FOR IMMEDIATE RELEASE
February 25, 2013

SAN JOSE - Suibin Zhang was sentenced this morning following his conviction on five felony counts of Theft of Trade Secrets by a federal district judge, United States Attorney Melinda Haag announced today.

United States District Judge Ronald M. Whyte sentenced Zhang to serve three months in prison, to be followed by a three-year term of supervised release. Among the conditions of supervised release are that Zhang shall perform 200 hours of community service. The defendant was also ordered to pay $75,000 in restitution to the victim, Marvell Semiconductor, Inc. (Marvell); that sum is to be paid in full on or before May 31, 2013. Judge Whyte stated that Zhang’s conduct was “unacceptable” and that he hoped his sentence would carry a “strong deterrent message.”

In a verdict published on May 29, 2012, Judge Whyte found Zhang guilty of three counts of Theft and Copying of Trade Secrets for downloading the trade secrets from a secure database, one count of Duplication of Trade Secrets for loading those trade secrets onto a laptop provided by his new employer, and one count of Possession of Stolen Trade Secrets. Zhang was acquitted of three counts of Computer Fraud and one count of Unauthorized Transmission of a Trade Secret. The guilty verdict followed a 2½ week trial before Judge Whyte, which began on October 24, 2011 and concluded on November 9, 2011.
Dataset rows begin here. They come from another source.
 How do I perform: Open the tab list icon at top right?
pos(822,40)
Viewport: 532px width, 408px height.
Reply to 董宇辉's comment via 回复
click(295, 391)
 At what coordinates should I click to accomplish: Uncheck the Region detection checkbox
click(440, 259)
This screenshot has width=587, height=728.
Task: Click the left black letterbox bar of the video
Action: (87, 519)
Evidence at trial showed that Zhang, 44, of Belmont, CA, was employed as a Project Engineer at Netgear, Inc., of San Jose, which gave him access to Marvell’s secure database (“Extranet”). On March 8, 2005, Zhang accepted a position at Broadcom Corporation (Broadcom), which is also Marvell’s chief competitor. Beginning the very next day, March 9, 2005, and continuing on two other days before he left Netgear, Zhang used his Netgear account to download and steal trade secret information found in dozens of documents, datasheets, hardware specifications, design guides, functional specifications, application notes, board designs, and other confidential and proprietary items from Marvell. On April 27, 2005, Zhang loaded the Marvell trade secrets onto a laptop issued by Broadcom, where they continued to reside on June 24, 2005, when the FBI served search warrants at Zhang’s home and at Broadcom, and took possession of his laptop.
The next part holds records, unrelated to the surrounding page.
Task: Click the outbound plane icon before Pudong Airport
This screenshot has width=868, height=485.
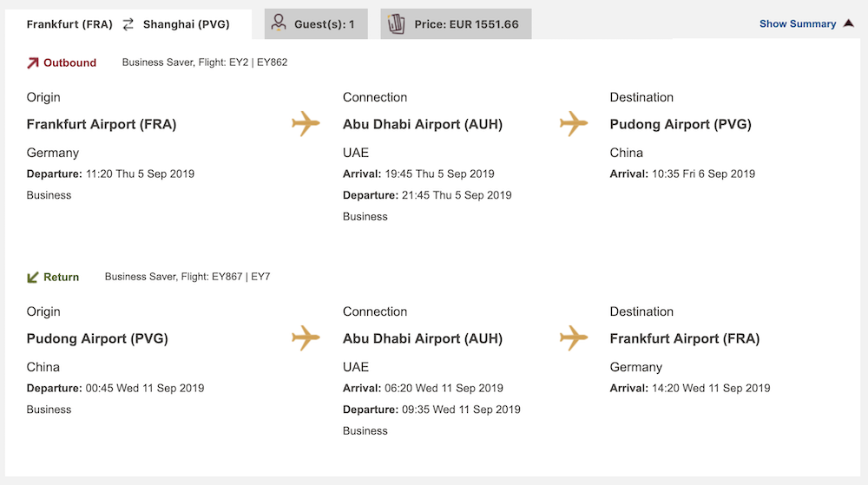Action: coord(574,123)
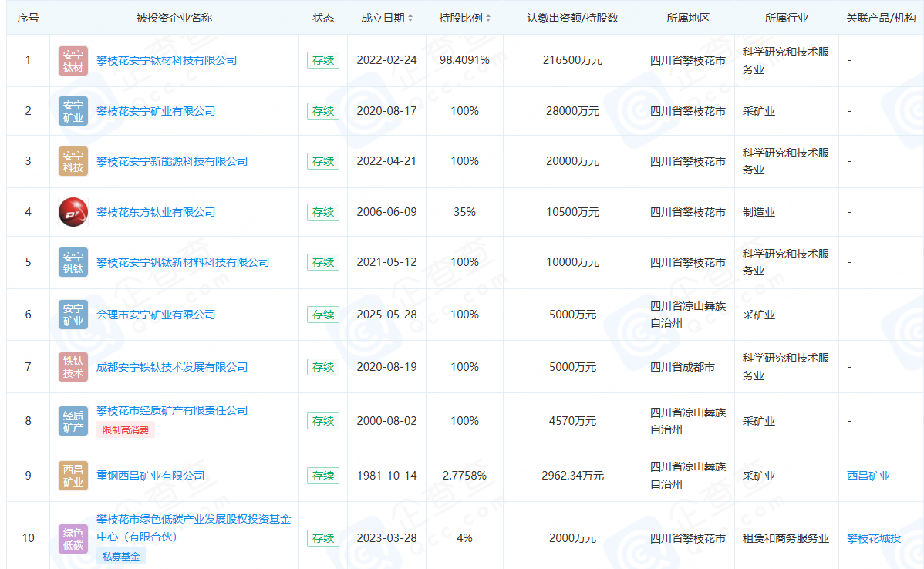Viewport: 924px width, 569px height.
Task: Open the related 攀枝花城投 link
Action: click(x=873, y=538)
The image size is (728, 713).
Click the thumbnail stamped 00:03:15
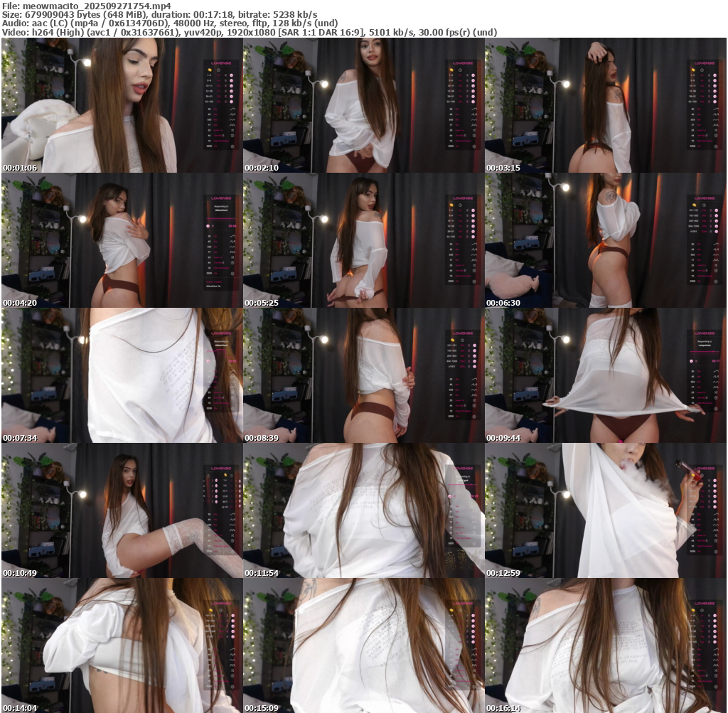[605, 105]
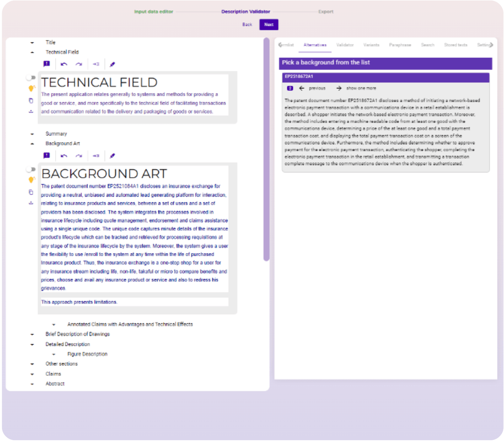Image resolution: width=504 pixels, height=443 pixels.
Task: Toggle the switch beside Background Art heading
Action: click(31, 169)
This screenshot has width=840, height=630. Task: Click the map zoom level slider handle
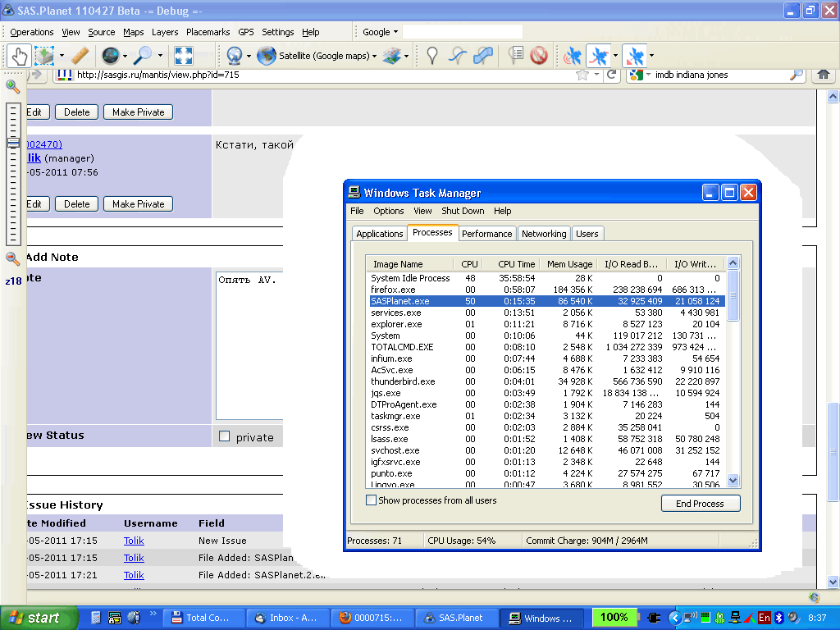(x=13, y=143)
“The protection of intellectual property rights, especially in Silicon Valley, is of vital importance to the economic security of our region,” said United States Attorney Melinda Haag. “The investigation and prosecution of thefts of trade secrets remains a significant priority for this office. I certainly hope the court’s sentence sends a strong message that in addition to the personal, professional, and financial costs, which are significant in themselves, these offenses result in prison time.”
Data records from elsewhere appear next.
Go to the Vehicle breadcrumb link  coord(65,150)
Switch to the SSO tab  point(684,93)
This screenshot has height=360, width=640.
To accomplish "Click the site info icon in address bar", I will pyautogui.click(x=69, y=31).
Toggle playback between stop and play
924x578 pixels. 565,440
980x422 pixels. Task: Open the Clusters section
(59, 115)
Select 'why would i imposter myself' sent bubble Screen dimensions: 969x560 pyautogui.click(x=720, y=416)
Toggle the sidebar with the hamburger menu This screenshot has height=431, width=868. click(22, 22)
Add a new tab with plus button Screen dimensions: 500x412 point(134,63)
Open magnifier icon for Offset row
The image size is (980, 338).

The conviction is the result of an investigation by the Federal Bureau of Investigation. The investigation was overseen by the Computer Hacking and Intellectual Property (CHIP) Unit of the U.S. Attorney’s Office. Matthew Parrella and David Callaway are the Assistant U.S. Attorneys in the CHIP Unit who prosecuted the case with the assistance of Legal Tech Nina Burney-Williams. Both Marvell Semiconductor, Inc., and Netgear, Inc., cooperated fully with the FBI in the investigation.